Copie na íntegra, sem nenhuma alteração, o texto sobre a serra do Sincorá que aparece abaixo.

§ **Documento de origem**:
========
A CHAPADA DOS DIAMANTES
Serra do Sincorá, Bahia
A SERRA
A serra do Sincorá é uma parte da Chapada Diamantina, situada na região central do Estado da Bahia, que constitui um sítio de grande beleza paisagística devido ao modelado de suas serras, que expõem vales profundos de encostas íngremes e amplas chapadas. Essas escarpas permitem o exame da sua geologia, onde tempos atrás foram explorados diamantes e carbonados.
A serra do Sincorá está localizada na região central do Estado da Bahia, distante da cidade de Salvador, capital do estado, cerca de 400km (figura 1). Para chegar à serra do Sincorá a partir de Salvador, deve-se seguir em direção a Feira de Santana (rodovia BR-324), continuando então para sul em direção ao Rio de Janeiro pela rodovia BR-116. Cerca de 70km a sul de Feira de Santana, à margem do rio Paraguaçu, entra-se à direita pela rodovia BR-242, em direção a Brasília. Cerca de 220km adiante, chega-se à cidade de Lençóis: ai está a serra do Sincorá, que fica dentro do Parque Nacional da Chapada Diamantina. O acesso por via aérea é feito por linhas regulares através do Aeroporto Cel. Horácio de Matos, situado na vila de Tanquinho (figura 1).
========
§ **Bloco de dados**:
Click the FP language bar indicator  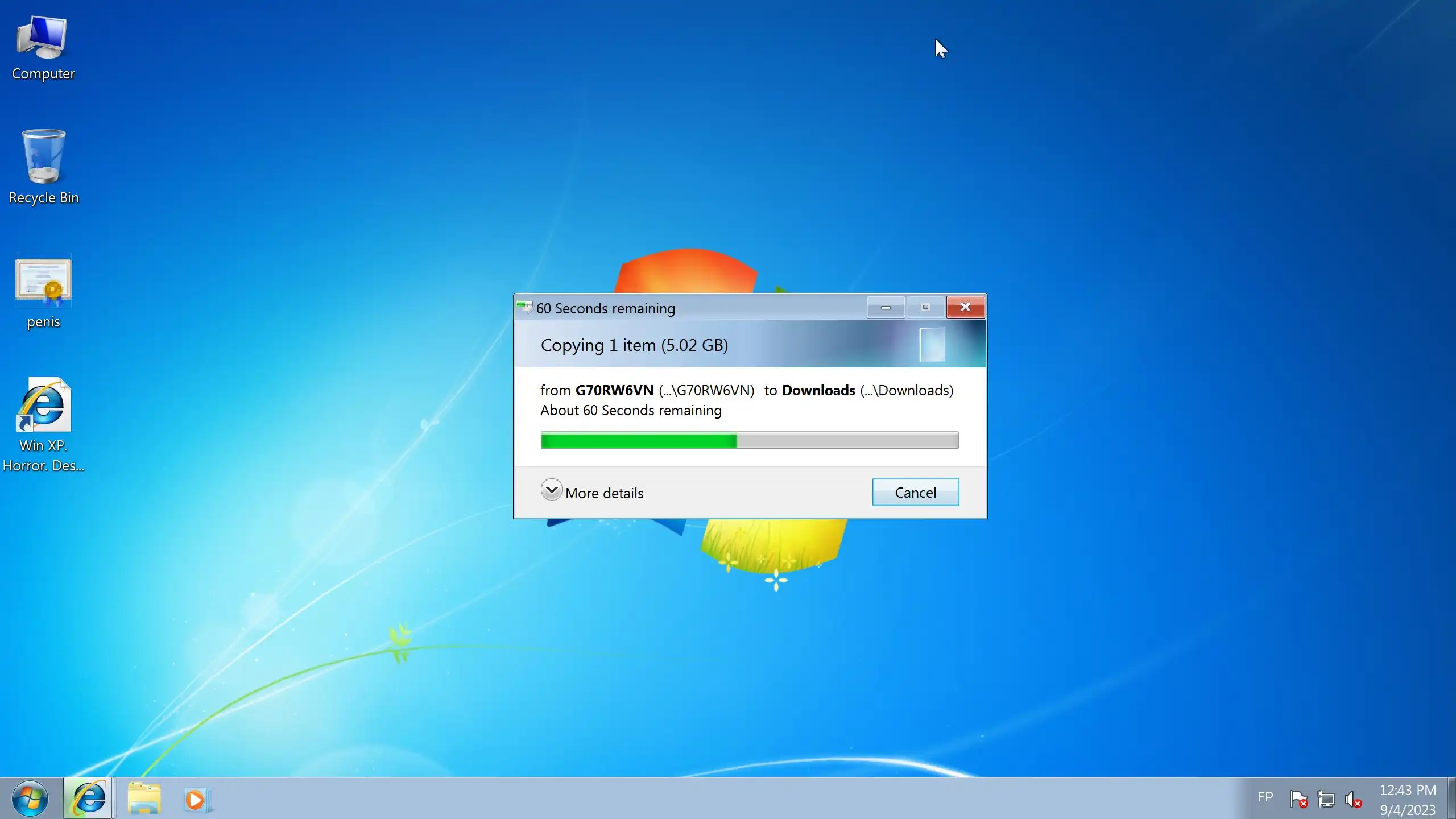[1265, 797]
========
§ **Resposta à tarefa**:
A CHAPADA DOS DIAMANTES
Serra do Sincorá, Bahia
A SERRA
A serra do Sincorá é uma parte da Chapada Diamantina, situada na região central do Estado da Bahia, que constitui um sítio de grande beleza paisagística devido ao modelado de suas serras, que expõem vales profundos de encostas íngremes e amplas chapadas. Essas escarpas permitem o exame da sua geologia, onde tempos atrás foram explorados diamantes e carbonados.
A serra do Sincorá está localizada na região central do Estado da Bahia, distante da cidade de Salvador, capital do estado, cerca de 400km (figura 1). Para chegar à serra do Sincorá a partir de Salvador, deve-se seguir em direção a Feira de Santana (rodovia BR-324), continuando então para sul em direção ao Rio de Janeiro pela rodovia BR-116. Cerca de 70km a sul de Feira de Santana, à margem do rio Paraguaçu, entra-se à direita pela rodovia BR-242, em direção a Brasília. Cerca de 220km adiante, chega-se à cidade de Lençóis: ai está a serra do Sincorá, que fica dentro do Parque Nacional da Chapada Diamantina. O acesso por via aérea é feito por linhas regulares através do Aeroporto Cel. Horácio de Matos, situado na vila de Tanquinho (figura 1).